The Publishers Weekly Daily E-mail newsletter has this. (You'll have to click and see if you can get right at the article or need to register.) Forget about the Kindle and the Nook, soon we can also play with the Skiff Reader and the Apple Tablet and the Microsoft Courier and oh so much more. With screens that bend, or with 2 screens, or with really really big screens. Fasten your seatbelts, it promises to be an interesting ride...
And then their roundup of other news of the day sends us all off to this Salon article about the effect of the Apple Tablet. I haven't clicked thru all of the many links in the Salon article, but I did read the David Carr piece in the NY Times that is also linked to at Salon.
While all of this is happening, there are still physical bookstores selling physical books. This PW article is an abbreviated version of a fuller round-up of holiday stores. This is an annual tradition at PW. For all their redesigns over the years or their this and their thats, PW likes its annual traditions very much.

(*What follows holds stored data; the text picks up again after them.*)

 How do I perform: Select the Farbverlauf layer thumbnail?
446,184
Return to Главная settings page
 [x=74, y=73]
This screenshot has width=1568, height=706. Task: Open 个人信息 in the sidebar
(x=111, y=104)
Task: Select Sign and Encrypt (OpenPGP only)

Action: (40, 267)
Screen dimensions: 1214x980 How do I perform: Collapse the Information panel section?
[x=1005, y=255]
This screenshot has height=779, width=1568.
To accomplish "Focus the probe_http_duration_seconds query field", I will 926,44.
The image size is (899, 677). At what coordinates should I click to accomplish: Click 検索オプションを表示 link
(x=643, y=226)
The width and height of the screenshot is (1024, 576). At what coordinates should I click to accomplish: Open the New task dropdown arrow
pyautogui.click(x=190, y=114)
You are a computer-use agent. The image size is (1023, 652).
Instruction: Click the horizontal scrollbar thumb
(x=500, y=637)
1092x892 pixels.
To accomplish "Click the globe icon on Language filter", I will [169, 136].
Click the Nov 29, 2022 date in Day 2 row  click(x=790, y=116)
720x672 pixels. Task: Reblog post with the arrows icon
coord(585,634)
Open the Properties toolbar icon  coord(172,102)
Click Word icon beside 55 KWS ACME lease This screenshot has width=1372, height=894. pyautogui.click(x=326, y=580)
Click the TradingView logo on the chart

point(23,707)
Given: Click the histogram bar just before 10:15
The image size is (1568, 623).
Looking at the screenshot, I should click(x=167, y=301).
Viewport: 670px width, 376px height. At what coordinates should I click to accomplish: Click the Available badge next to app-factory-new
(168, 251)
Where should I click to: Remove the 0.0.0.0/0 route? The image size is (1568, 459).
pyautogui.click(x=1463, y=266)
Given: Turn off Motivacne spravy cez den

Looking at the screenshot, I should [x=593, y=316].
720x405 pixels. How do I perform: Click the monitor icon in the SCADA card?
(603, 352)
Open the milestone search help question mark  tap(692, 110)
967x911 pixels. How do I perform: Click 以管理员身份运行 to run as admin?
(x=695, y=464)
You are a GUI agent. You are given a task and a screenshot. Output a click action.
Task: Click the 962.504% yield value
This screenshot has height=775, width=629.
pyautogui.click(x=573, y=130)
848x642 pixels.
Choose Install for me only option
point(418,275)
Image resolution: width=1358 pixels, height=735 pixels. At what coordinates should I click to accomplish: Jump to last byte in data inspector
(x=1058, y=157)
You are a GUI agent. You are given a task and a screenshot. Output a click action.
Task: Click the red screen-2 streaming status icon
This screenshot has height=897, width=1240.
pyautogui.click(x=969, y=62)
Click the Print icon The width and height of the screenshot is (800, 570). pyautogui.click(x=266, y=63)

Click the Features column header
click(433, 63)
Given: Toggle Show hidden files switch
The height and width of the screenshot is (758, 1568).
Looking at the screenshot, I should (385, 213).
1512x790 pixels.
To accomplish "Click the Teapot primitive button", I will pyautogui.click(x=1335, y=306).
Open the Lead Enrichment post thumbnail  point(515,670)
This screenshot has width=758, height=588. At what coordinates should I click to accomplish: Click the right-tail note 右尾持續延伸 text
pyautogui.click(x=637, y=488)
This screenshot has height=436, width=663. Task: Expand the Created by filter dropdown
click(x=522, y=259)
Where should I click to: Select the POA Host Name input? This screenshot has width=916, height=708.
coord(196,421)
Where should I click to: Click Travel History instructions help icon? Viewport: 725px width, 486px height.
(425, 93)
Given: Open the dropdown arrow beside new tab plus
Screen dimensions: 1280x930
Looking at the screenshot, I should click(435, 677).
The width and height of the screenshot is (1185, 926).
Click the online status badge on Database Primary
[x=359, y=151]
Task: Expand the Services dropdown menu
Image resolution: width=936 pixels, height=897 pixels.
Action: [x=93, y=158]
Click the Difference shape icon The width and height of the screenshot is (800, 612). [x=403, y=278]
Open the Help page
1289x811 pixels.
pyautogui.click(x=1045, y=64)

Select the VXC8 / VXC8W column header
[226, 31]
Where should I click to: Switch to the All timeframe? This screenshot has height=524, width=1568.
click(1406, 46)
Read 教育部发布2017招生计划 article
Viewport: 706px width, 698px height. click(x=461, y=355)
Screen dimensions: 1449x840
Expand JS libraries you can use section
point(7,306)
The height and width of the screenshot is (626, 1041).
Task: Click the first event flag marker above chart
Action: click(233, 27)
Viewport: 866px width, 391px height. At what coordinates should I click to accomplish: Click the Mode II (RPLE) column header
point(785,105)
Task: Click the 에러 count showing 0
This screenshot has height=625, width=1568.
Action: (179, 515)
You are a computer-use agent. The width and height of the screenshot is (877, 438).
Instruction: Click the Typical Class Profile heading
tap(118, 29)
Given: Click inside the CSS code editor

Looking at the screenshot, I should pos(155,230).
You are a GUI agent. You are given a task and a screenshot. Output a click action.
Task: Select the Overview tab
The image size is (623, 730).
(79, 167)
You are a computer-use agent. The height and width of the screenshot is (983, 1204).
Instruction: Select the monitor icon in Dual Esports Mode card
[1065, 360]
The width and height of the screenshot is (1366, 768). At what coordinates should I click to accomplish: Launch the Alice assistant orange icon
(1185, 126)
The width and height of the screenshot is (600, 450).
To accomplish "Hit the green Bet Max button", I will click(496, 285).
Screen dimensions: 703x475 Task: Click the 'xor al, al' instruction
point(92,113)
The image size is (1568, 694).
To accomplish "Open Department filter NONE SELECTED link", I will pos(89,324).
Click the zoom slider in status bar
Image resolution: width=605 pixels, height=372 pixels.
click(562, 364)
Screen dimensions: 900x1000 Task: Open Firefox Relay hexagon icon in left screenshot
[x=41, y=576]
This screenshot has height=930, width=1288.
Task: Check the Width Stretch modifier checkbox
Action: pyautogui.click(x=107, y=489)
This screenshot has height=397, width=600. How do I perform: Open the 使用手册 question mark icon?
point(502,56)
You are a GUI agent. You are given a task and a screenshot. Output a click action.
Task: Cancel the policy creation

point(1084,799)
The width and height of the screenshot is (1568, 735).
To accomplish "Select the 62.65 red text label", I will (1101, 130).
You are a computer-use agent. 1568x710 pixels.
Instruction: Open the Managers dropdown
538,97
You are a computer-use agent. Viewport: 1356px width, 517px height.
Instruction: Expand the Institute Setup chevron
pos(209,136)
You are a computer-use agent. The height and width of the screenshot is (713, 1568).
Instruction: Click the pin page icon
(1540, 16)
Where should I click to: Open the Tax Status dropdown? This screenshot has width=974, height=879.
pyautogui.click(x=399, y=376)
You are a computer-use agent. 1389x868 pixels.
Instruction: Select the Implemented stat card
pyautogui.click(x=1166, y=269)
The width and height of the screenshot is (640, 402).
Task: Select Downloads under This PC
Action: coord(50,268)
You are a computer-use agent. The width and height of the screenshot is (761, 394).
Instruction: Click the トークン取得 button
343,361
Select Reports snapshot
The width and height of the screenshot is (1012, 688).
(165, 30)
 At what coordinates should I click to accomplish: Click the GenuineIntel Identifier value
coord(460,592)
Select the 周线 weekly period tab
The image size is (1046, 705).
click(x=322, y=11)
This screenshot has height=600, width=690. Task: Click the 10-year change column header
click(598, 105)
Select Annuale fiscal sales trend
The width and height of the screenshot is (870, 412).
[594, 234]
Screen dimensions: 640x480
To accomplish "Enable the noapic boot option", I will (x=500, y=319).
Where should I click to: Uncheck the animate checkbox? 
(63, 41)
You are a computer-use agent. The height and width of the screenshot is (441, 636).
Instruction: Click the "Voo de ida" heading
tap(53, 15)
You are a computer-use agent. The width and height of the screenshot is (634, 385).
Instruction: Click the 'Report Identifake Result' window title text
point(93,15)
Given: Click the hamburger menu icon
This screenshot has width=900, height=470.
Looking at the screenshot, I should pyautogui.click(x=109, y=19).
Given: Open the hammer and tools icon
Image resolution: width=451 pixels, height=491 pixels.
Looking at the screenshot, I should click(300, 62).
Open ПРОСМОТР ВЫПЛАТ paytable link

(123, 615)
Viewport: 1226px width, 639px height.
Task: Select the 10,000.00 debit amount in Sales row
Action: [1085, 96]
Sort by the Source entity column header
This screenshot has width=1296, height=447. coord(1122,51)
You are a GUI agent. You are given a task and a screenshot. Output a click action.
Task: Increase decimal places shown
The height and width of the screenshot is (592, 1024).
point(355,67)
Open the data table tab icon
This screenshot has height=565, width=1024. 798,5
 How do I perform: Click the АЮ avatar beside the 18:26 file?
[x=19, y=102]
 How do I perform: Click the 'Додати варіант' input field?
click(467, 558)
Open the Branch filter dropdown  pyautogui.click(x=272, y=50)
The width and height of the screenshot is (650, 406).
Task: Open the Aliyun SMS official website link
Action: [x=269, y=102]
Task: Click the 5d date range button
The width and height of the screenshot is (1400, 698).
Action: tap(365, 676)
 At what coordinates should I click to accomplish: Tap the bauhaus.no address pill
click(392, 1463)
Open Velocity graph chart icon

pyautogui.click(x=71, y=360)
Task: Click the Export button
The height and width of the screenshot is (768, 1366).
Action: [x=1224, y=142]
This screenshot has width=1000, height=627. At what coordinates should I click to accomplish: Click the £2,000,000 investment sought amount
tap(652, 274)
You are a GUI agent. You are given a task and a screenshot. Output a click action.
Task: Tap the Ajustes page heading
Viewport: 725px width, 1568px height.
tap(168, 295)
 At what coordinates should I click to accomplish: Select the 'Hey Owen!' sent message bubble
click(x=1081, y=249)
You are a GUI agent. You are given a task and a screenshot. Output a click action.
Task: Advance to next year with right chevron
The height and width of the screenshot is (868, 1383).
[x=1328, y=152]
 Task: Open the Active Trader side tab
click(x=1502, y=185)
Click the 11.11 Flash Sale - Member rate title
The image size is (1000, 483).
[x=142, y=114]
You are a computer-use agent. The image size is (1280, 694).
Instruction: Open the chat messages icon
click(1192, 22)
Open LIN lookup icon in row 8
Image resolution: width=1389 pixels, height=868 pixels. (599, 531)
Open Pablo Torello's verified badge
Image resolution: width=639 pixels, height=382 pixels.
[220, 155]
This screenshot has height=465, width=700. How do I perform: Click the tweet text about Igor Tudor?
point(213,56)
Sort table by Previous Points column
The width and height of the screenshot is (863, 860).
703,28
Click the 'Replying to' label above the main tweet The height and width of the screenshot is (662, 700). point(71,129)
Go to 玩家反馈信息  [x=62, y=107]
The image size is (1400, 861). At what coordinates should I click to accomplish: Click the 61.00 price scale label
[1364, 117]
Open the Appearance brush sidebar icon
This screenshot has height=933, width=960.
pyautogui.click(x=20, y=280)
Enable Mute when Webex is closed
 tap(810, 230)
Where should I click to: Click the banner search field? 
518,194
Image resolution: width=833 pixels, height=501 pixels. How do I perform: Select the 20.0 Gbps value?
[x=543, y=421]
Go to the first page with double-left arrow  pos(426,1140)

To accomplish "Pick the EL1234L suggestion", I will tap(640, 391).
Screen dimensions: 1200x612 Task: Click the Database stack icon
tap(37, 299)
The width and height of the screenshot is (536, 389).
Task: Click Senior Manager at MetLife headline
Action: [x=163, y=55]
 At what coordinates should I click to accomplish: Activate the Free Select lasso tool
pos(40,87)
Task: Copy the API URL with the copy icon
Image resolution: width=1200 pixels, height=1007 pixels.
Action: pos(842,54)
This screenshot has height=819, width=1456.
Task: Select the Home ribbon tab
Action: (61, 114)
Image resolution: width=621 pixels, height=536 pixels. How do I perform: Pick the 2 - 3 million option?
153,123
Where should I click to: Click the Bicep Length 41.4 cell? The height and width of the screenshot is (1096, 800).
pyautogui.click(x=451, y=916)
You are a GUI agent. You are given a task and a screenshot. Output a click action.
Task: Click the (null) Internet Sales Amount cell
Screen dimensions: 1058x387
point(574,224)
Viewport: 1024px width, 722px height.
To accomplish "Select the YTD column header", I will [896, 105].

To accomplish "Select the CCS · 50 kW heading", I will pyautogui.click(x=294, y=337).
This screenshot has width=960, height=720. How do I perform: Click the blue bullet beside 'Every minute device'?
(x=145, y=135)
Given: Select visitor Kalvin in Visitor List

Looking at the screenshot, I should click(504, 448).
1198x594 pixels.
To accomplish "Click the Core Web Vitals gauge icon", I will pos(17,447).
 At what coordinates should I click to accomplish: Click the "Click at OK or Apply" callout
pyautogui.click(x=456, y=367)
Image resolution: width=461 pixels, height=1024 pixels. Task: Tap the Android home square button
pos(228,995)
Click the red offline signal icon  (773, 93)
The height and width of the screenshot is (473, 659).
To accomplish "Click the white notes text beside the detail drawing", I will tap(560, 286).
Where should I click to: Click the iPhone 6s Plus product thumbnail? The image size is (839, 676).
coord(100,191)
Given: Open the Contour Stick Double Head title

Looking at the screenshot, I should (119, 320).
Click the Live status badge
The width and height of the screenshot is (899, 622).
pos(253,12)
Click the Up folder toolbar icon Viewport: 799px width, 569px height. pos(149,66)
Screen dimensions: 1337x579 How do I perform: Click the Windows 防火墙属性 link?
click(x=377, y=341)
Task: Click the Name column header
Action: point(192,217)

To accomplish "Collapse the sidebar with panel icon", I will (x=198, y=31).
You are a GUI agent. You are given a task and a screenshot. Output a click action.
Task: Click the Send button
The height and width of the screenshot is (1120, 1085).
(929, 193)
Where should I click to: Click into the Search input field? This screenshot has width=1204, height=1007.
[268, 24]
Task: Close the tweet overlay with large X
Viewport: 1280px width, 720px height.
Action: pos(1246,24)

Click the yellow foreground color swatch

And then you can read about the realignment in the Simon & Schuster sales force. By "realignment," think "shrinking." More people selling books by phone, fewer people out driving around to bookstores to sell the books in person. It's been a long-time bugaboo of mine that publishers have too few people selling their books. The PW article buys into the S&S Kool-Aid that they now have a renewed focus with a sales force devoted to having just the right kind of people selling books in just the right kind of way to the exact right different accounts. Maybe as technology advances I should be less and less concerned that it's a problem to be losing face time and to be selling books at a distance because the internet brings us all so much closer. But I'm not. Book publishers under-invest in sales compared to other consumer products. They don't have people who can do channel analysis, follow up, really be on top of things. Whatever; publishers have been under-investing like this for as long as I've been in the business, and they still manage to survive.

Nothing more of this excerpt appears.